Tata Steel Ltd.’s U.K. unit has completed the separation of the British Steel Pension Scheme after approval from the pensions regulator, setting aside a major hurdle in its plan to combine the European operations with Germany’s Thyssenkrupp AG.
In keeping with an earlier proposed agreement, Tata Steel U.K. has paid 550 million pounds to the steel pension fund, along with a 33 percent stake in the company, it said in a media statement. It has also agreed to sponsor a new proposed pension scheme, subject to certain conditions, and has invited all members to transfer to the new scheme which will have lower future annual increases for pensioners.
The pension fund was a financial drag for the U.K. unit and a major challenge for Tata Steel as it sought to place its European operations into a joint venture in an attempt to trim losses.
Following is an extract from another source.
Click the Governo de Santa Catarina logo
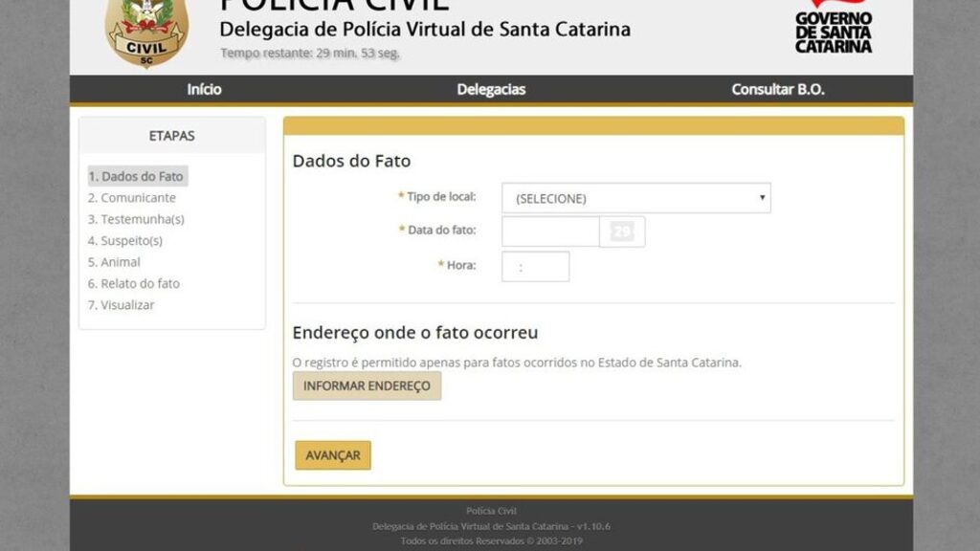980x551 pixels. pos(833,27)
Thyssenkrupp chief Heinrich Heisinger had identified the pension liabilities as a major stumbling block to the deal.
The Tata Group company has been eyeing an exit from the U.K. since 2016 due to an oversupply of steel, cheap imports and high costs. It has been actively divesting non-profitable assets to pare its debt, which stood at Rs 72,367 crore at the end of March.
U.K.’s biggest steel employer’s decision to exit the pension fund had put the fate of over 11,000 employees in uncertainty. Three of Britain’s major worker unions, Community, Unite and GMB, staged 'Save Our Steel!' rallies demanding stronger government strategy to support the steel industry.
Shares of Thyssenkrupp jumped as much as 3.6 percent following Tata Steel's announcement. Thyssenkrupp is said to decide on the merger of its steel unit with Tata Steel U.K. at a supervisory board meeting on September 23 or 24, Bloomberg reported, citing Germany's Manager Magazine.
Tata Steel shares in India closed 0.88 percent higher, ahead of the announcement, compared to the benchmark BSE Sensex that rose 0.6 percent. Its depository receipts on the London Stock Exchange were trading 0.5 percent higher.